Hekimhan
15 Ağustos 2019
Malatya’nın ilçesi. Bir kısım kaynaklara ve o arada Evliya Çelebi’ye bakılacak olursa Mısır’dan Hısn-ı Mansur’a sürgün edilen Hâkim bin Emrullah tarafından bu yerde bir han yaptırıldığı, bundan dolayı Hâkim-han adının verildiği iddia edilmektedir. El-Hâkim Bi-Emrullah, Peygamber soyundan gelen Alevi Fatımi devletinin 6. Halifesidir (996-1021). O dönemde Hısn-ı Mansur (Adıyaman) bir sürgün yeri idi. Oysa, bir kısım kaynaklar da Hâkim Bi-Emrullah’ın bilerek gizlice izini kaybettirdiğini aktarmaktadırlar. Bununla birlikte, burada bulunan Taşhan’ın kitabesinde yapımcısının hekim Selim el-Malati olduğu da iddia edilmiştir.

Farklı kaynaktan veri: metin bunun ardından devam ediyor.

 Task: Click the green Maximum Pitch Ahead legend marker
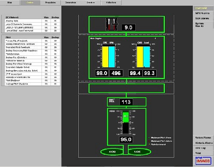pos(149,138)
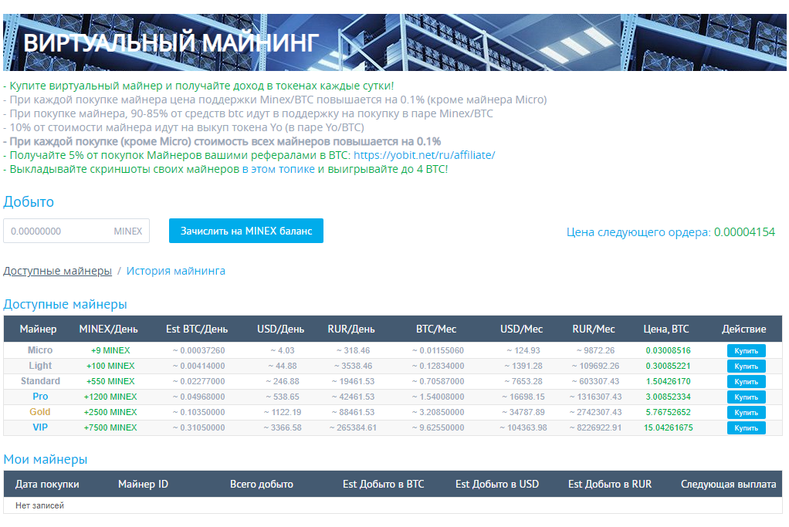Click the MINEX mined amount input field

pyautogui.click(x=77, y=230)
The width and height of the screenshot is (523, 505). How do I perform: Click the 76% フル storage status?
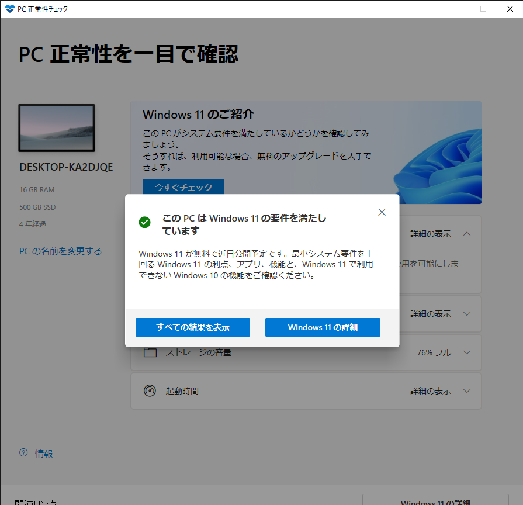click(434, 352)
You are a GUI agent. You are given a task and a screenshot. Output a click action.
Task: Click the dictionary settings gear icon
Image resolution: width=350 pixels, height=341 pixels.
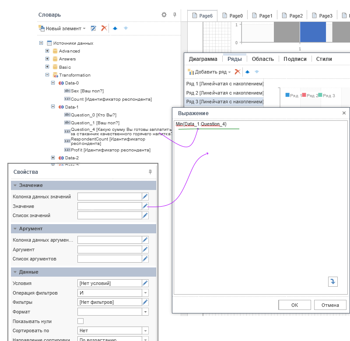[164, 15]
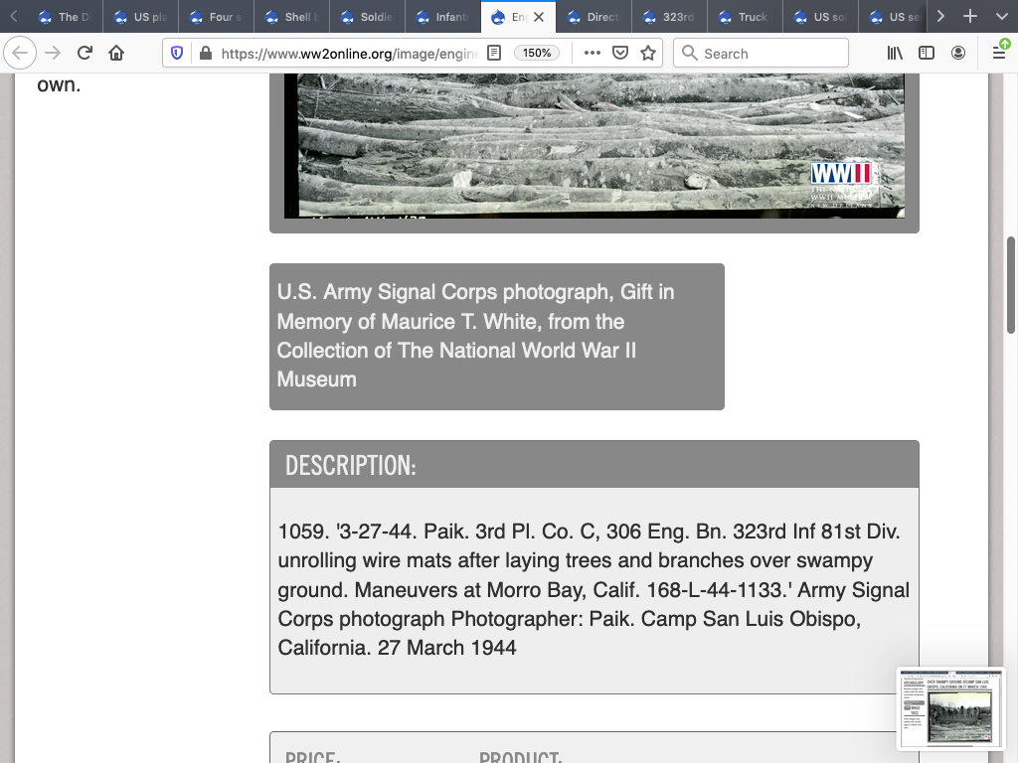Open the Library bookmarks and history
This screenshot has width=1018, height=763.
[x=895, y=54]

Tüm bu iddialara rağmen, bu hanın üzerindeki kitabe Ermenice, Farsça ve Süryanice yazılıdır. Öyle anlaşılıyor ki, söz konusu hana birden fazla tadilat yapılmıştır. Bu yerleşim yeri, bazı Osmanlı belgelerine Hekimhanı adıyla Malatya’ya bağlı bir nahiye olarak kaydedilmiştir. Zamanla Hekimhan şeklinde yaygın olarak kullanılmaya başlanmıştır. Arapçada bilgiyi, felsefeyi dile getiren hikm kökünden türeyen hakîm (bilgin, filozof) sözcüğü, aynı zamanda doktor/tabip karşılığında da dile getirilmiştir. Felsefeyi ifade eden hikmet sözcüğü bu kökenden kaynaklanmıştır. Arapçada egemenliği, yargı erkini belirten hâkim sözcüğü ise, hükm kökünden türemiştir ve egemen ya da kanun uygulayıcısı demektir ki, Moğolca yarguç/yarguçi (>Türkçe yargıç) sözcüğünün Arapçadaki karşılığıdır. Günümüzde doktor ya da tabip karşılığında bilinen hekim sözcüğü Arapça hakîm sözcüğünden kaynaklanmıştır. Bu nedenle, hakîm ile hâkim sözcüklerini birbirine karıştırmamak gereklidir.